Медведев не первый год на границе. В его беспокойной жизни все бывало.
Однажды с японской шхуны, приближавшейся к нашему берегу, поступила радиограмма: нужно немедленно высадить двух больных рыбаков на берег и оказать им помощь. Шхуна просит разрешения пристать к берегу.
Сторожевой корабль вышел навстречу. «Высадка со шхуны здесь запрещена,- заявили пограничники.- Если положение с больными действительно серьезное, мы захватим их с собой и доставим в госпиталь. А чтобы установить серьезность заболевания, мы взяли на борт врача».

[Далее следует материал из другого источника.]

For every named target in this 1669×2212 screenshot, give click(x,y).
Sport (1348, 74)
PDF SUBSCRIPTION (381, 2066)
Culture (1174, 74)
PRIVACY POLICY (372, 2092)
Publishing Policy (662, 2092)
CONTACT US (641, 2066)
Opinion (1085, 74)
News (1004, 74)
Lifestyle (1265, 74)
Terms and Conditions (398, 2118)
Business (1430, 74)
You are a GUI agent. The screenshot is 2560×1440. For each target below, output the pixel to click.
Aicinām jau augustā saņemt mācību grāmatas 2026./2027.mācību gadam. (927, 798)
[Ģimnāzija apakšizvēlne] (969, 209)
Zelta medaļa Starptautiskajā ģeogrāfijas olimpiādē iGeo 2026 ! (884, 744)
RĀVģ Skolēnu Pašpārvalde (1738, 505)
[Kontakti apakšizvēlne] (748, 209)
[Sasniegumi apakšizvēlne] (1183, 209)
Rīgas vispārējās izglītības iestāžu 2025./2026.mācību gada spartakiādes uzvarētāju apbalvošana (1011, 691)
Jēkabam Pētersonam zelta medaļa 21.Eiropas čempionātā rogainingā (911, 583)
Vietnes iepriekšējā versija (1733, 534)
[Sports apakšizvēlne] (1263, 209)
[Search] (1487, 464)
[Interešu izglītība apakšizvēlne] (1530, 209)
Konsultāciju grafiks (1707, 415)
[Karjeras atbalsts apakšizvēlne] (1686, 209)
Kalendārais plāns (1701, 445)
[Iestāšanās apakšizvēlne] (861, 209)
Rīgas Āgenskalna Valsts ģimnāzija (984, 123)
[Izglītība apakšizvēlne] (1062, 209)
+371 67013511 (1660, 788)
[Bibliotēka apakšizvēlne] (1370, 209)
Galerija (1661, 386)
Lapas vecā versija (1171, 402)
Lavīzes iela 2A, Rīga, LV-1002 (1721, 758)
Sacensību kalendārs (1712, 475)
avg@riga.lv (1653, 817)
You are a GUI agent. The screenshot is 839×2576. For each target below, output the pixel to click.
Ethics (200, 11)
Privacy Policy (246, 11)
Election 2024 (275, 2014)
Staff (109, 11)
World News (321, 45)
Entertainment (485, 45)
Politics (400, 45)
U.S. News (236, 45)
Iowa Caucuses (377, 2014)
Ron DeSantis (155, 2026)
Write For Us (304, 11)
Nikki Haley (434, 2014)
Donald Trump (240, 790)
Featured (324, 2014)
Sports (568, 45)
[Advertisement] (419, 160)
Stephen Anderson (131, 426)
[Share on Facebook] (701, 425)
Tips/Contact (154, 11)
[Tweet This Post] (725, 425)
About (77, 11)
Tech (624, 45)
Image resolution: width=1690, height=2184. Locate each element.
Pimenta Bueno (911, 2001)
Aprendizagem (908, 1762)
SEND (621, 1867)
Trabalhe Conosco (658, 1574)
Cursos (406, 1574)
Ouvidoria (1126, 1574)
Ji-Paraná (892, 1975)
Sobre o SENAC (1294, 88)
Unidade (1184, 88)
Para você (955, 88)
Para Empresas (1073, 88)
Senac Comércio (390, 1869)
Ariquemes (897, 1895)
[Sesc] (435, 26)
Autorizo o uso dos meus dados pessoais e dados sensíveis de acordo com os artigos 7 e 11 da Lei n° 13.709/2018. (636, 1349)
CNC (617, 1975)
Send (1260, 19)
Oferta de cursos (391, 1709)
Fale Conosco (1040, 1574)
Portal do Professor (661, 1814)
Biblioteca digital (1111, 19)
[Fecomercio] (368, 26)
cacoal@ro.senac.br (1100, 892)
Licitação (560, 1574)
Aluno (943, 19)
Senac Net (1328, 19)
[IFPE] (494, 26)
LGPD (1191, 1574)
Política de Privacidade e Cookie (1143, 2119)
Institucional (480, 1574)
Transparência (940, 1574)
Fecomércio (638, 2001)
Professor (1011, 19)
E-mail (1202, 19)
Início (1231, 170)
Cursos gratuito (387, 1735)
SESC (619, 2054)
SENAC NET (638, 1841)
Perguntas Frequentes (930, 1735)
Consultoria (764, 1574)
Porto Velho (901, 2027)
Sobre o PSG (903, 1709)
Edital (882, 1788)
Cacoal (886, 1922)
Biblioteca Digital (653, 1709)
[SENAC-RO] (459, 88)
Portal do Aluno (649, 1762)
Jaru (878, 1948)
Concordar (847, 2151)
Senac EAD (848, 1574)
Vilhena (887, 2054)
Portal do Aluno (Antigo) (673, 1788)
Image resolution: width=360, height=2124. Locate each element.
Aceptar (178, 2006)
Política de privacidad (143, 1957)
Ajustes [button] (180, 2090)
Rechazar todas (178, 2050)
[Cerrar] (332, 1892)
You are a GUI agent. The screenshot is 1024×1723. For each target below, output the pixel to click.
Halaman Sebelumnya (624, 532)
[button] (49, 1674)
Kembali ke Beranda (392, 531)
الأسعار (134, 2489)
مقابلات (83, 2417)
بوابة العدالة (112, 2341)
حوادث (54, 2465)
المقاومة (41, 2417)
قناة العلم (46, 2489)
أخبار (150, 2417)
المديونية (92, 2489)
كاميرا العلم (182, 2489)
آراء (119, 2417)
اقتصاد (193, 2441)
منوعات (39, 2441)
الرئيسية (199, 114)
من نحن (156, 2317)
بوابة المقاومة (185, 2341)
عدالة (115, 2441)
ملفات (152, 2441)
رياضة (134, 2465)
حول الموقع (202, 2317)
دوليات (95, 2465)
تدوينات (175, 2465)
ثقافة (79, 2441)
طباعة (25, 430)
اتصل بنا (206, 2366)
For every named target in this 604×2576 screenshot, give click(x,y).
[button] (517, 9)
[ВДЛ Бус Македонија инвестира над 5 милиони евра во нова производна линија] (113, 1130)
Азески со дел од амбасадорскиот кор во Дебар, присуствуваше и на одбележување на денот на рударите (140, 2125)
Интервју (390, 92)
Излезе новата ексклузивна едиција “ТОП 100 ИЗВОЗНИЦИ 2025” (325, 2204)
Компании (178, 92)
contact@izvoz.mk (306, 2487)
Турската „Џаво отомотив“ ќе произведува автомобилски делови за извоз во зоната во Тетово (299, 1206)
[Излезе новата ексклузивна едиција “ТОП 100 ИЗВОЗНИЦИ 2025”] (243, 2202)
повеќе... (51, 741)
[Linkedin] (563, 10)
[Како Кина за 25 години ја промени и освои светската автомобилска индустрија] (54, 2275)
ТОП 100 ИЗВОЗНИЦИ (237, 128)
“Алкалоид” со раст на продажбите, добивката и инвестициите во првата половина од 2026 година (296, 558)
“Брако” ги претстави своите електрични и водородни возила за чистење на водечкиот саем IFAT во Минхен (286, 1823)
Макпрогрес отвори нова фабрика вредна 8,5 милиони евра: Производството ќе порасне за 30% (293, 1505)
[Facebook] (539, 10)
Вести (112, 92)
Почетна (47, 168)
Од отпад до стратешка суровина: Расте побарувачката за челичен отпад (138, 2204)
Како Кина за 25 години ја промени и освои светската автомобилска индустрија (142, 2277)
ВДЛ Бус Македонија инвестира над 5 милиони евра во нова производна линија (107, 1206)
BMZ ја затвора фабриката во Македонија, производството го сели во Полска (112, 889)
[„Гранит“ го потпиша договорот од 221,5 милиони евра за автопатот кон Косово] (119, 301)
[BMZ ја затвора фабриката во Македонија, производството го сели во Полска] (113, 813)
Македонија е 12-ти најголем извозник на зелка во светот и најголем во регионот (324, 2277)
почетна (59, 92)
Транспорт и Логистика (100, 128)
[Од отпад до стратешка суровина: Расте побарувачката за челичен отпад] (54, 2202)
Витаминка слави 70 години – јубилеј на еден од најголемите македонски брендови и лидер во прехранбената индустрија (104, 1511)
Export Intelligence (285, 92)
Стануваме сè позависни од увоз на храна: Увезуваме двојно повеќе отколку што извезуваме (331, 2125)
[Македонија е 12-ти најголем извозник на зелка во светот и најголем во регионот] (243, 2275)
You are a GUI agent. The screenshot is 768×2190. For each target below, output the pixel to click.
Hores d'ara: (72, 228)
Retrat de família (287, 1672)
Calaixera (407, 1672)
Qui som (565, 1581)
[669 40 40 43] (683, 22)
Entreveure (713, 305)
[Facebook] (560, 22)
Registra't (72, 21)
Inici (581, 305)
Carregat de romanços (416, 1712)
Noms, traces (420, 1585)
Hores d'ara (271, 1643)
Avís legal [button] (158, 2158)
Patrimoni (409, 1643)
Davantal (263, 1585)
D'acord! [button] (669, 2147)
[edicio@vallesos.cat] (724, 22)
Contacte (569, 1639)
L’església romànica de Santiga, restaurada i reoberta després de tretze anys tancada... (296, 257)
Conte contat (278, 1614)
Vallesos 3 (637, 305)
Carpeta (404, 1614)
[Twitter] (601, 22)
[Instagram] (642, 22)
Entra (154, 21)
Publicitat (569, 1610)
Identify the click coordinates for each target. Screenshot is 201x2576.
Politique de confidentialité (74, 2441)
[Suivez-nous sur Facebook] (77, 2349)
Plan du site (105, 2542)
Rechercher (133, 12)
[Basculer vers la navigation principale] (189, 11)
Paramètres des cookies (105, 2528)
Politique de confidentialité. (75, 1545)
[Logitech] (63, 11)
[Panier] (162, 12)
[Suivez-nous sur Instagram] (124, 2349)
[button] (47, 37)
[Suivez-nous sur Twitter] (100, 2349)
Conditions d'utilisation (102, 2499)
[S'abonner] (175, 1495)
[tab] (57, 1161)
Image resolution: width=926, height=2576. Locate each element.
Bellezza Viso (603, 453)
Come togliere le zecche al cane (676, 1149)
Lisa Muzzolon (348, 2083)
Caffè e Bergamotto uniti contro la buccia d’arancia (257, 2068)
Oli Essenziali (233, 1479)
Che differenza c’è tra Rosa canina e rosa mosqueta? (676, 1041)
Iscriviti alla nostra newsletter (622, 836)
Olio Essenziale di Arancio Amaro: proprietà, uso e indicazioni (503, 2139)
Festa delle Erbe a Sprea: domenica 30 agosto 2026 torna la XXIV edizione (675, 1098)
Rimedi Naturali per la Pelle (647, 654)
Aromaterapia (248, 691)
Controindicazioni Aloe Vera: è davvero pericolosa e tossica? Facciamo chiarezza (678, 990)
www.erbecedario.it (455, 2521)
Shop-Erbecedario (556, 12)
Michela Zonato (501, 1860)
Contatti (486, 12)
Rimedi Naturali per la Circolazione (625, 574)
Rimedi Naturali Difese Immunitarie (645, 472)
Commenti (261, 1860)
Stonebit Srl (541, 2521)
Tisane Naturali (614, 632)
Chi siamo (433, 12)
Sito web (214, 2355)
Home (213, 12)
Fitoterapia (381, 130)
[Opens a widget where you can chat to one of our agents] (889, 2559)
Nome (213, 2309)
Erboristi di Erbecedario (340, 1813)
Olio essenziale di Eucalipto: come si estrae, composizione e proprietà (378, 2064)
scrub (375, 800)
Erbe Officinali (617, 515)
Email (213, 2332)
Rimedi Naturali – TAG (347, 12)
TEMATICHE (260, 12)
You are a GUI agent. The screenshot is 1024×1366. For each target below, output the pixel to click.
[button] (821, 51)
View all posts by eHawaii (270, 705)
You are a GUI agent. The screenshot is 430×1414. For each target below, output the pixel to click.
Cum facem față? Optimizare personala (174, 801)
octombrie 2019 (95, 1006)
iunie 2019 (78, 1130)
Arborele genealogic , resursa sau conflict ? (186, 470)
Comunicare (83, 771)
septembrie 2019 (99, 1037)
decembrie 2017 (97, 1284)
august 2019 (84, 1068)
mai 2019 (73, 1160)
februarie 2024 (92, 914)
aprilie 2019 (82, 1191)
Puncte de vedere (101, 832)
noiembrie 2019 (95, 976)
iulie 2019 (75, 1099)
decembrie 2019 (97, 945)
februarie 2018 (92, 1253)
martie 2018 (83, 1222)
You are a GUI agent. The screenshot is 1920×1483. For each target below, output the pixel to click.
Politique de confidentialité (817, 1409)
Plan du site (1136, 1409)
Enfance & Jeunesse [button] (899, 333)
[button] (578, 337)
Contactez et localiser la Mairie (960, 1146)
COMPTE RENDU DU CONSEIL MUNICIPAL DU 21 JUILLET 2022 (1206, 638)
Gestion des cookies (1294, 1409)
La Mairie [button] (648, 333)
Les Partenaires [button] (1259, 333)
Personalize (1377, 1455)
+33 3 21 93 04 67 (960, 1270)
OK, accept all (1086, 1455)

Японцы долго сопротивлялись тому, чтобы врач осмотрел больных. А когда это все-таки произошло, выяснилось, что японец, жаловавшийся на боли в животе, абсолютно здоров. У другого больного тщательно забинтованная рука также оказалась здоровой. «Вот тебе и больные», - думал Медведев.
Вспомнил он и другой случай.
Возле советского берега, на совершенно безопасном месте, потерпела аварию японская рыболовная шхуна. Как умудрились рыбаки посадить ее на камни, просто диву даешься, нарочно не придумаешь. А вот посадили. И набегающие волны начали разбивать шхуну. Японцы спустили шлюпки и поплыли к берегу, как раз в ту сторону, где на берегу находились важные объекты. Только тогда поняли советские пограничники, что вся эта авария с рыболовной шхуной не что иное, как искусная провокация - разведке нужно во что бы то ни стало сделать свое дело. Только бдительность пограничников не позволила провести эту операцию с преднамеренной аварией корабля.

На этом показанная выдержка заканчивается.